Recipes

A Sublime Summer Salad

The darlings of summer all play well together in salad star Emily Nunn’s homage to the South’s bounty

Photo: JOHNNY AUTRY


For a brief period, everything that makes a Southern summer so delicious seems to peak at once. Peaches are heavy and sweet. Tomatoes crowd the kitchen counter. Blackberries and cucumbers seem to never stop growing. 

It’s almost too much, which is why Emily Nunn started tossing it all into a salad. A Virginia native who had lived in New York City and Chicago, Nunn recently moved to Atlanta after spending the past few years living the solitary writer’s life in a barn in Todd, North Carolina. She finished her memoir, The Comfort Food Diaries, which traced her journey of recovery from heartbreak, alcoholism, and the suicide of her closeted gay brother, and then created what has become one of the most popular paid food newsletters on the Substack platform, The Department of Salad.

Part of Nunn’s inspiration for the newsletter were the salads she began building almost every afternoon from the bounty of a North Carolina summer, a balm during the first year of the pandemic. “They were golden-hour salads,” she says. “Dishes full of everything that still felt good about the beautiful, wounded world we were living in.”

The combinations were inspired. Who would have thought berries, peaches, and tomatoes would go so well with avocado, basil, red onion, and radishes—sweet complementing spicy, and softness contrasting crunch. “I’d never really made salads that felt like they captured summer so aptly without regard for what you do and do not put together in a bowl,” she says. “It was like eating the earth.”

Re-creating the golden-hour salad requires as much intuition as recipe following. If cantaloupe or even muscadines are at their best, invite them to the party. The trick is to treat each component with care. Hand tear fresh mozzarella. Seek out a variety of tomatoes for a nice balance of color and acid. Then, follow Nunn’s salad-building architecture, which begins with a bed of soft herbs and textured lettuces. The idea is to end up with a more casual, inviting cousin to the classic composed salad. 

Although you can certainly assemble the ingredients on a large platter and serve the salad family style, Nunn likes to prepare individual servings in wide, shallow bowls. That way, each person gets a combination of all the goodies and can then add as much good olive oil and fresh lemon juice as he or she likes. Have a small dish of flaky sea salt on the table and encourage everyone to be generous with it. And don’t be shy about making a bowl just for yourself on a summer afternoon. Salad, Nunn says, can be healing. “I won’t lie to you,” she told readers in her debut newsletter. “I have been using salad as a drug. And it works.” 


Ingredients

  • Southern Golden-Hour Salad (Yield: 4 servings)

    • 4 to 6 handfuls of soft greens, such as butter lettuce, Little Gem lettuce, and arugula

    • 1 big handful of mixed fresh herbs, such as basil, mint, and parsley, torn

    • 1 large cucumber, peeled, seeded, quartered, and sliced

    • 2 big handfuls of big, juicy blackberries

    • 2 large ripe peaches, pitted and cut into chunks (peeling is personal preference)

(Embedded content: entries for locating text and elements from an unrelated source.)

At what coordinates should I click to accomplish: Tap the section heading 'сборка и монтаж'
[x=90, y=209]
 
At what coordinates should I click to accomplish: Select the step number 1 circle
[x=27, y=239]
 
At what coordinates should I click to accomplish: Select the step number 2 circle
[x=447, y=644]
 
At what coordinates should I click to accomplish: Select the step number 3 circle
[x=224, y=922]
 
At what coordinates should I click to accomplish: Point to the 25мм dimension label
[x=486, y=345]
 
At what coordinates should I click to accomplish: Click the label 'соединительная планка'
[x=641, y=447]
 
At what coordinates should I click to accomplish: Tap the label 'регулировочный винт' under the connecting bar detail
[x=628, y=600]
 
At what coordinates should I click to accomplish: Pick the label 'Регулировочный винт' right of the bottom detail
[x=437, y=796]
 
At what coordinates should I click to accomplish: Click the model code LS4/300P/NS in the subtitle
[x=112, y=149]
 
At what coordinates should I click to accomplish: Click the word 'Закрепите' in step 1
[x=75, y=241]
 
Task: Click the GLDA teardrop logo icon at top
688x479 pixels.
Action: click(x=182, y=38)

    • 2 large ripe tomatoes or two handfuls of big cherry tomatoes, cut into chunks

    • 3 or 4 plums, cut into chunks (optional)

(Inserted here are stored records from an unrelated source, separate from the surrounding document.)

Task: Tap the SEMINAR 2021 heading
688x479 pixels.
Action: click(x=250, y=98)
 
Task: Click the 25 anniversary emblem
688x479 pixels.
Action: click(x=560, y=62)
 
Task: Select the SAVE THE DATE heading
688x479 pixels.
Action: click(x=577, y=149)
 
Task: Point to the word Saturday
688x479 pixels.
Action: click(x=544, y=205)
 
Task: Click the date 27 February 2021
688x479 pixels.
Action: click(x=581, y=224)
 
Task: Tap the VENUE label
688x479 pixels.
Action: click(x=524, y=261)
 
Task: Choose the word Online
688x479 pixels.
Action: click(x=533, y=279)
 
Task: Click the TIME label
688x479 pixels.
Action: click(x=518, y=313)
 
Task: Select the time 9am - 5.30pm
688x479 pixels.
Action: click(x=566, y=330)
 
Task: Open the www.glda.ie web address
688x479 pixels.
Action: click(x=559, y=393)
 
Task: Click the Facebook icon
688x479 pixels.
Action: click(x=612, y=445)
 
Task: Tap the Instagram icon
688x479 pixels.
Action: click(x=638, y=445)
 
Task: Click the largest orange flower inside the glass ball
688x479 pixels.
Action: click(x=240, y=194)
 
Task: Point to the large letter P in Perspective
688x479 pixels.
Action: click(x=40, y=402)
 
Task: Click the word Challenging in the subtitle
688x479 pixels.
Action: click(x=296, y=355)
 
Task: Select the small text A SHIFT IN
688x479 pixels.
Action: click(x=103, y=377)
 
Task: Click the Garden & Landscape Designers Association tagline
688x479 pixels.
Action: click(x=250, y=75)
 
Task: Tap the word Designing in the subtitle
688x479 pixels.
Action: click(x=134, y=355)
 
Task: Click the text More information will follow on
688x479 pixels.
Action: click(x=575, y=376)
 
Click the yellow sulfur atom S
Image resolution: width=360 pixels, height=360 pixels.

    • 2 avocados, cut in half, pitted, and sliced

    • A big handful of radishes, trimmed and sliced

    • 1 large fresh mozzarella ball, torn or cut into small pieces (more to taste)

    • 1/3 of a medium red onion, finely diced

    • Chopped chives, for garnish

    • Very good extra-virgin olive oil

    • 2 lemons, cut into wedges and seeded

    • Flaky sea salt, such as Maldon


Preparation

  1. Toss together greens and about two-thirds of the herbs, then use them to line 4 shallow bowls. (You can also construct the salad in a large bowl or on a platter, but individual servings make it easier for each person to get a good mix and dress the salad to taste.) Arrange all remaining ingredients except the onion and herbs in separate little patches atop the greens. Sprinkle with the remaining herbs, diced onion, and chopped chives.

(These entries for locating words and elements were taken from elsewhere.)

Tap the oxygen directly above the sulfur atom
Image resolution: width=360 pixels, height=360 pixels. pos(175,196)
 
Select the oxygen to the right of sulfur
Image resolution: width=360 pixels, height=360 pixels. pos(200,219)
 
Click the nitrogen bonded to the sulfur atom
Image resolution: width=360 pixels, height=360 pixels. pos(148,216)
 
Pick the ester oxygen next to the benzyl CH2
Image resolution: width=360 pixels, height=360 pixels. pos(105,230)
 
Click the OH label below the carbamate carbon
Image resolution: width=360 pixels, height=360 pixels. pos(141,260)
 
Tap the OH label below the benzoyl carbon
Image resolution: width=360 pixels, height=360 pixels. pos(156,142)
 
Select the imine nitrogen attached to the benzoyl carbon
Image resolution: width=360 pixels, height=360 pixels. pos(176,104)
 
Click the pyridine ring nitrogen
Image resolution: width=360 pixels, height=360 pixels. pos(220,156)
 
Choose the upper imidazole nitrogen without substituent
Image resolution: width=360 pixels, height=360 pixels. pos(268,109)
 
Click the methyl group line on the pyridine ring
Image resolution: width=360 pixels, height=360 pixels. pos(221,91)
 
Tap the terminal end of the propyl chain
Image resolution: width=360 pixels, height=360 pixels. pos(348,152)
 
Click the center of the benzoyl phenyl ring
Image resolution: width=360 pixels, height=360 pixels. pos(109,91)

  2. Serve at the table with lemon wedges, a cruet of olive oil, and flaky sea salt, encouraging everyone to dress the salad with oil, lemon juice, and a generous amount of salt.

Meet the Chef: Emily Nunn

Hometown: 

Galax, Virginia

 


Item she’d grab if the kitchen were burning down:

“I’d probably stand there so long trying to decide that I’d end up a pile of ashes. But the thing I’d probably be clutching when they found me is my Microplane.”


Best book about cooking that isn’t about cooking:

“Laurie Colwin’s Family Happiness. It made me want to write about food. And I loved Kitchen, by Banana Yoshimoto: food as a balm for grief. And Heidi, with all the cheese.”

 

 

One food that says the South: 

“For me, as a Virginian, it’s spoon bread, followed by pimento cheese.”